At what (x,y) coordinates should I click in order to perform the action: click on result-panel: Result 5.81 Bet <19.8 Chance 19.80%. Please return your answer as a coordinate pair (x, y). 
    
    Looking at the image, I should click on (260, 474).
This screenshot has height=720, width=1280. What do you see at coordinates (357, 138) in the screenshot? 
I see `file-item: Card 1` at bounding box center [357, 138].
...
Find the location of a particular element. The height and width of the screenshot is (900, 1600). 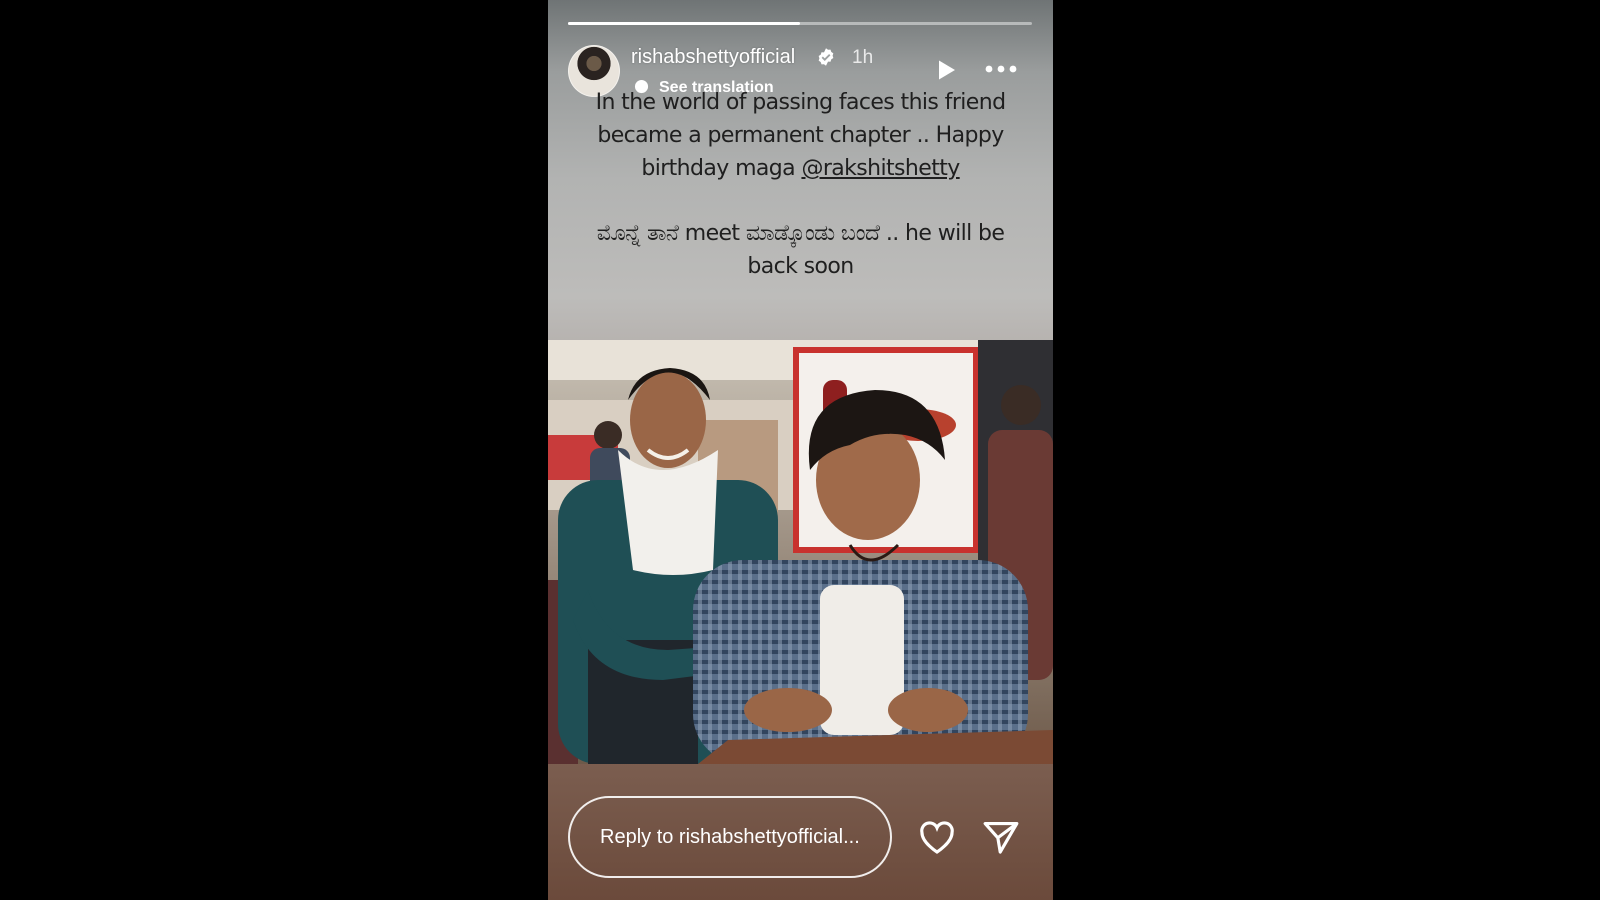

• [Task description] Repeat the material word for word, beginning at the line containing "This screenshot has" and ending after the line containing "center [357, 138].".

• [Problem solution]
This screenshot has height=720, width=1280. What do you see at coordinates (357, 138) in the screenshot? 
I see `file-item: Card 1` at bounding box center [357, 138].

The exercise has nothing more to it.